Community Development Block Grant
Success Stories

Boise, ID - Mayor H. Brent Coles

Oak Park Village Development

In the late 1980s, Boise and the surrounding area began to grow dramatically. Home to just over 100,000 people in 1980, it had 126,000 residents by 1990, and most current estimates put the City's size at 168,000 residents. This growth put significant strains on individuals and infrastructure. The cost of housing skyrocketed: In 1980, a family in Boise making 65 percent of median income could qualify to buy an average home. To qualify in 1990, that same family needed to earn more than 100 percent of the median income. Many families are paying more than 50 percent of their monthly income for rent.

In 1993, Mayor Brent Coles formed a Mayor's Task Force on Affordable Housing to study barriers to affordable housing and recruited a major apartment developer to chair it.
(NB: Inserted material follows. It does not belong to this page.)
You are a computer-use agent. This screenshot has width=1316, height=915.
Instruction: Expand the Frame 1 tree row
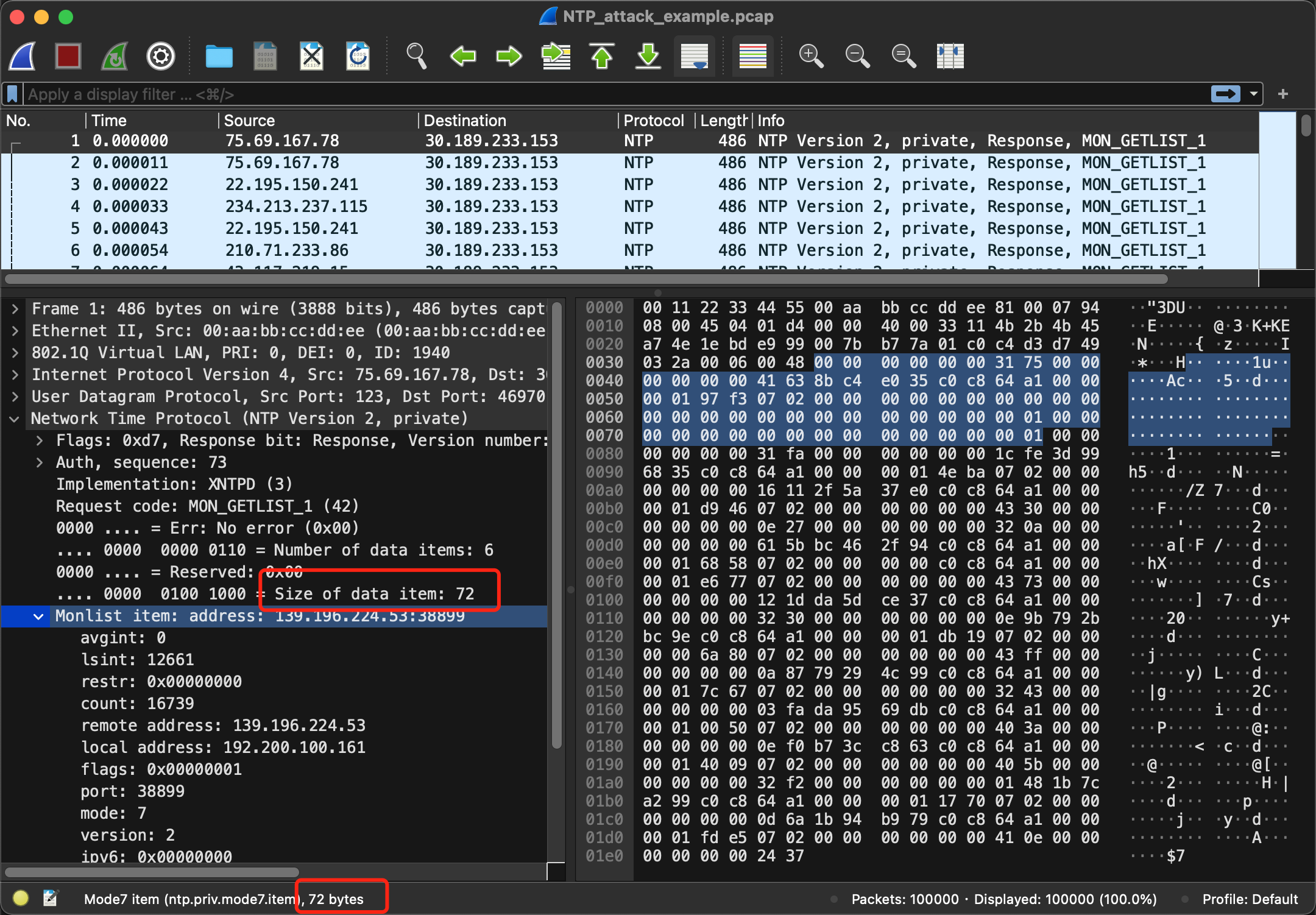(x=15, y=309)

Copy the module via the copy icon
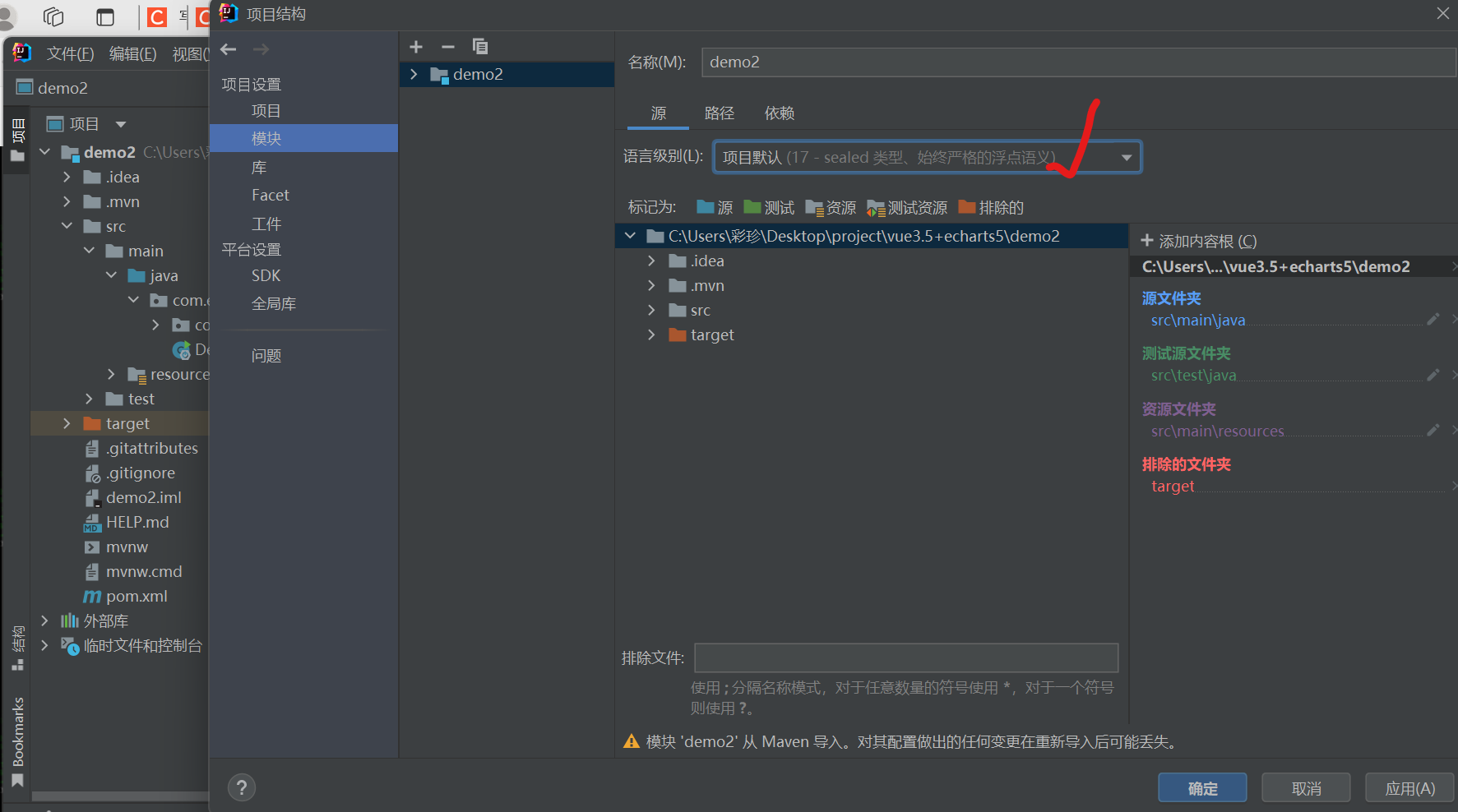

The Task Force determined that the best way to identify barriers to affordable housing would be to construct an actual housing project. A not-for-profit corporation, the Boise Housing Corporation, was formed to act as the developer. The availability of CDBG funds provided the catalyst for the project and made it a reality.

The result is Oak Park Village, a mixed income apartment and townhouse project with 200 apartments, 154 of which are rented to families earning between 30 and 60 percent of median income. The balance of the apartments are rented at market rate. Oak Park Village residents pay between $178 and $800 per month, depending on their income. The project also includes 43 townhouses, 38 of which are eligible for purchase by working families under the Affordable Home Ownership Program, another City initiative made possible by CDBG. The Oak Park complex also includes amenities such as a clubhouse, pool, children's play facility, and on-site business center.

Boise used CDBG funds to purchase the land at approximately 50 percent of its market value. The remaining value was given to the seller in the form of a tax write-off. A portion of the site was zoned commercial and sold to a private developer to help reduce apartment rental rates. Under a creative financing plan, tax anticipation notes paid for the purchase of 17 acres for the project until the CDBG funds became available.

A consortium of lending institutions provided a construction loan to the Idaho Housing Agency at lower-than-market rate in exchange for a tax write-off. The Agency then provided construction financing to the Boise Housing Corporation at two percent below the prime interest rate. Legal fees and development costs for the project were donated and architectural costs were held to only one percent of construction costs.

Possible opposition to the project was minimized by meeting early in the process with neighbors to hear their concerns and show them how the Oak Park development would benefit the neighborhood. This approach was so successful that the neighborhood now holds association meetings at Oak Park and has collaborated with Oak Park to create a neighborhood community center there. The Boise Parks and Recreation Department and Boise Police Department provide services at the community center as well.

Because concern about the appearance of affordable housing is often the source of complaints by neighbors, close attention was given to design and to producing housing that was aesthetically comparable to projects on the private market, and care is taken to ensure that the complex is well managed and that the grounds are well kept.

CDBG funding, combined with HOME funding, a Federal Home Loan Bank grant, Low Income Housing Tax Credits, and extensive participation by the private sector made Oak Park Village a reality. Mixing income levels in Oak Park Village has enabled the City to help finance a project that pays for itself while avoiding the appearance, maintenance and other problems that some affordable housing projects have created in the past.